Una mente «bastante perturbada»
Andrés llegó a enviarles una carta llena de amenazas, pero el matrimonio no pudo o no quiso ceder a su chantaje. El 1 de abril, a la hora del cierre, el hijo se presentó en la carpintería para pedir de nuevo a su padre que le diese tres mil pesetas para viajar a La Rioja. Maximino, que estaba descolgando la chaqueta para marcharse, volvió a decirle que no, y entonces el joven sacó su pistola Browning y abrió fuego cuatro veces contra su padre.
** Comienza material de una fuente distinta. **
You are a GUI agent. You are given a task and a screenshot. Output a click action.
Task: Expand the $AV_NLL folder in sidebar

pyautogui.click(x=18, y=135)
A continuación, se apuntó a la cabeza y realizó otros dos disparos.
El juicio, ante un jurado popular, se convocó para mayo de 1919. Tanto el fiscal como la defensa calificaron los hechos como parricidio, pero el abogado de Andrés contemplaba la eximente de enajenación: argumentaba que «la enfermedad provocó en él un estado mental bastante perturbado» y que, el día de los hechos, «el interfecto se dirigió hacia su hijo blandiendo un serrote, lo que provocó en Andrés la explosión enfermiza de su dolencia mental». La vista no llegó a celebrarse, porque a esas alturas Andrés se encontraba ya en la enfermería de la cárcel, con una tuberculosis avanzada. Falleció en noviembre sin haber sido juzgado.